Pour autant que le reproche de la non communication du procès-verbal est adressé au chef d’entreprise, le moyen fondé sur les articles 11 et 12 du règlement grand-ducal du 8 juin 1979 manque de pertinence, ledit règlement n’étant pas applicable dans la mesure où le chef d’entreprise n’est pas à qualifier d’autorité administrative.

Pour autant que le reproche de la non communication du procès-verbal est adressé au directeur, il convient de relever que l’article 11 du règlement grand-ducal du 8 juin 1979 en ce qu’il a pour objet la communication intégrale du dossier relatif à la situation administrative d’un administré chaque fois que celle-ci est atteinte, ou susceptible de l’être, par une décision administrative n’est pas applicable en l’espèce étant donné que la décision litigieuse prise par le directeur n’a pas trait à la situation administrative individuelle d’un administré, mais à une contestation relative à l’électorat et à la régularité des opérations électorales.
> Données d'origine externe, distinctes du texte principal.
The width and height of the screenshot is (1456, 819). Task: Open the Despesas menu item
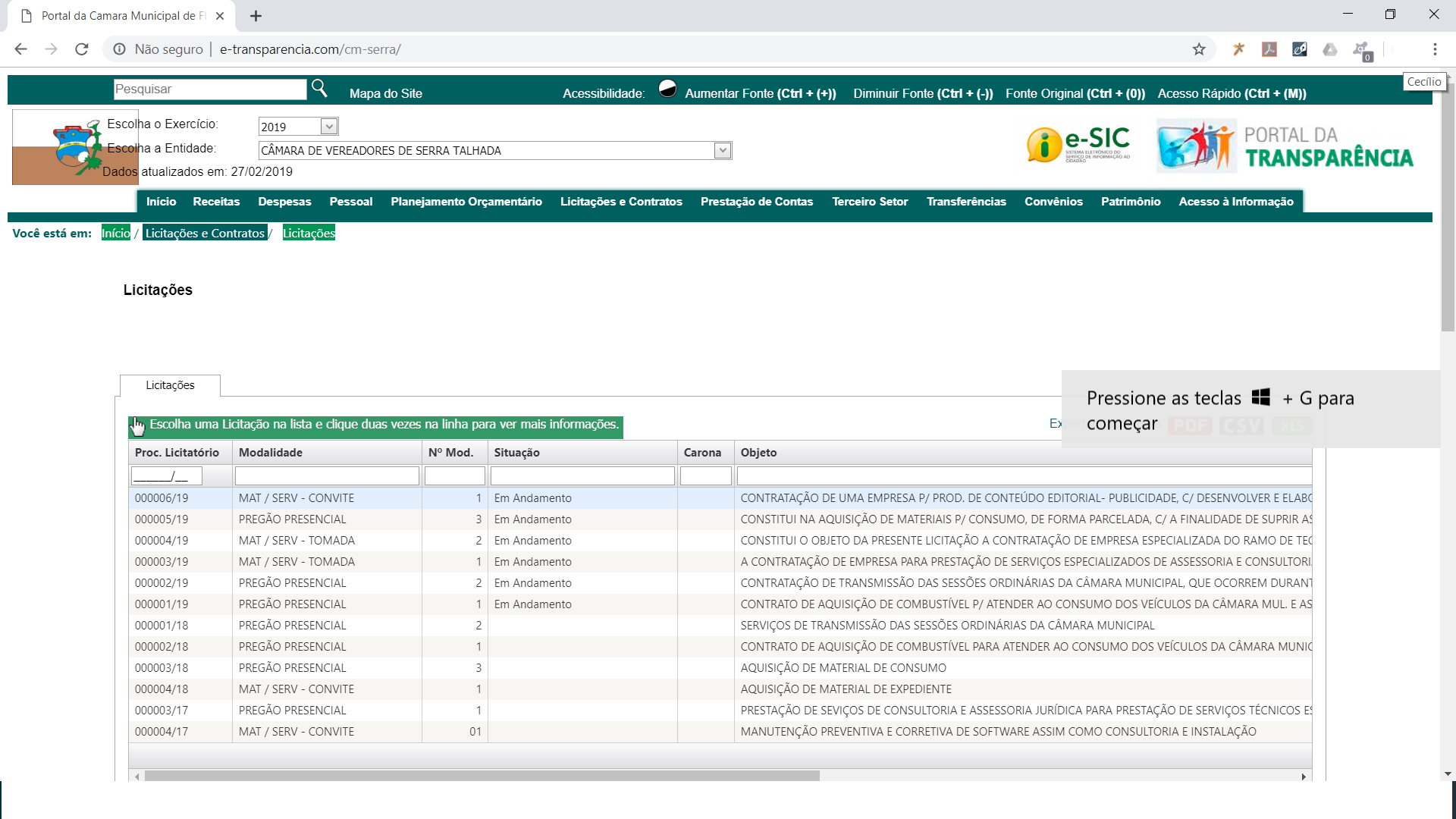(284, 202)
Quant à l’article 12 du règlement grand-ducal du 8 juin 1979, en ce qu’il prévoit que toute personne concernée par une décision administrative qui est susceptible de porter atteinte à ses droits et intérêts est en droit d’obtenir communication des éléments d’information sur lesquels l’Administration s’est basée ou entend se baser, cette disposition est applicable en l’espèce étant donné que la décision litigieuse a tranché notamment la question de savoir si le chef d’établissement a refusé à bon droit l’enregistrement de la liste remise sur laquelle les demandeurs figuraient en tant que candidats aux élections avec toutes les conséquences qui s’en suivaient, de sorte qu’il y a lieu de retenir que la décision litigieuse est susceptible de porter atteinte à leurs droits et intérêts.
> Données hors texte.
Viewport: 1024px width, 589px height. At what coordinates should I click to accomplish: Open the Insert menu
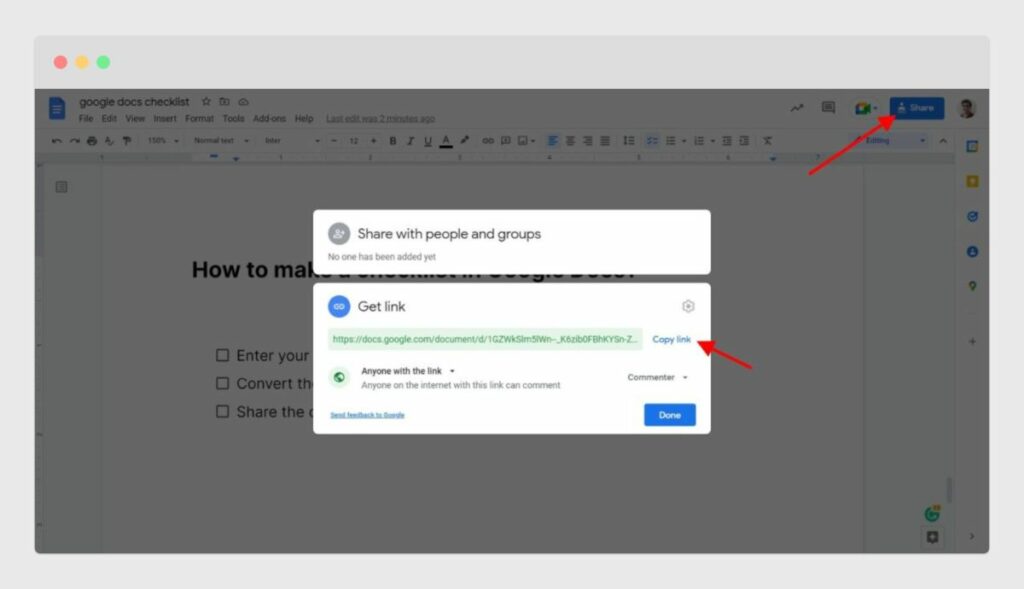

Il n’en reste pas moins que l'administration n'est pas obligée de communiquer de manière spontanée auxdites personnes les éléments d'information sur lesquels elle s'est basée ou entend se baser, mais cette obligation présupposé l'initiative de la personne en cause5.

A ce titre, le courrier introductif des contestations adressé par les demandeurs au directeur le 21 novembre 2008 ne renseigne pas d’une demande formelle en ce sens. A cela s’ajoute que le mandataire des demandeurs a précisé, à travers son mémoire en réplique, suite à l’allégation de 5 Cf. TA 24 octobre 2007, n° du rôle 22109, Pas. adm. 2009, V° Panc, n° 97.

l’établissement public … que les demandeurs auraient eu connaissance du procès-verbal litigieux au cours de la réunion auprès du directeur ayant eu lieu le 9 décembre 2008, que lors de cette réunion il a demandé oralement au directeur si l’incident concernant la liste déposée par le … avait été consignée dans le procès-verbal et que suite à la réponse négative lui fournie, il avait encore été soutenu oralement que la procédure aurait dès lors été irrégulière, sans cependant formellement demander à ce moment de la procédure une communication dudit procès-verbal, de sorte qu’il y a lieu de retenir qu’aucune demande formelle en ce sens n’a eu lieu devant le directeur. Force est encore de constater que suite à la demande formelle formulée en ce sens par les demandeurs dans le cadre de la requête introductive d’instance, ledit procès-verbal a été versé tant par l’établissement public … que par l’Etat, de sorte qu’aucune violation de l’article 12 du règlement grand-ducal du 8 juin 1979 ne saurait être retenue en l’espèce et le moyen soulevé est à écarter pour ne pas être fondé.

En ce qui concerne la violation alléguée de l’article 35 du règlement grand-ducal du 21 septembre 1979 quant au contenu du procès-verbal, il y a lieu de retenir que les articles pertinents, à savoir les articles 23, 27, 28 et 35 du règlement grand-ducal du 21 septembre 1979, ne prévoient aucune obligation selon laquelle le procès-verbal devrait mentionner un incident ayant trait au non enregistrement et au non affichage d’une liste remise entre les mains du chef d’établissement. En effet, tant les articles 23, 27 et 28 repris sous le chapitre 9 relatif au dépouillement du scrutin, que l’article 35 repris sous le chapitre 10 relatif à l’attribution des sièges, ont trait à la phase électorale proprement dite. Les articles 23, 27 et 28 du règlement grand-ducal du 21 septembre 1979 renseignent les informations que le procès-verbal doit impérativement contenir, à savoir le nombre de votants, le nombre de bulletins, le nombre des bulletins blancs, nuls et valables, le nombre de suffrages de liste obtenus par chaque liste de candidats, le nombre des suffrages nominatifs obtenus pour chaque candidat et enfin les réclamations relatives aux bulletins et les décisions prises à ce sujet par le bureau électoral.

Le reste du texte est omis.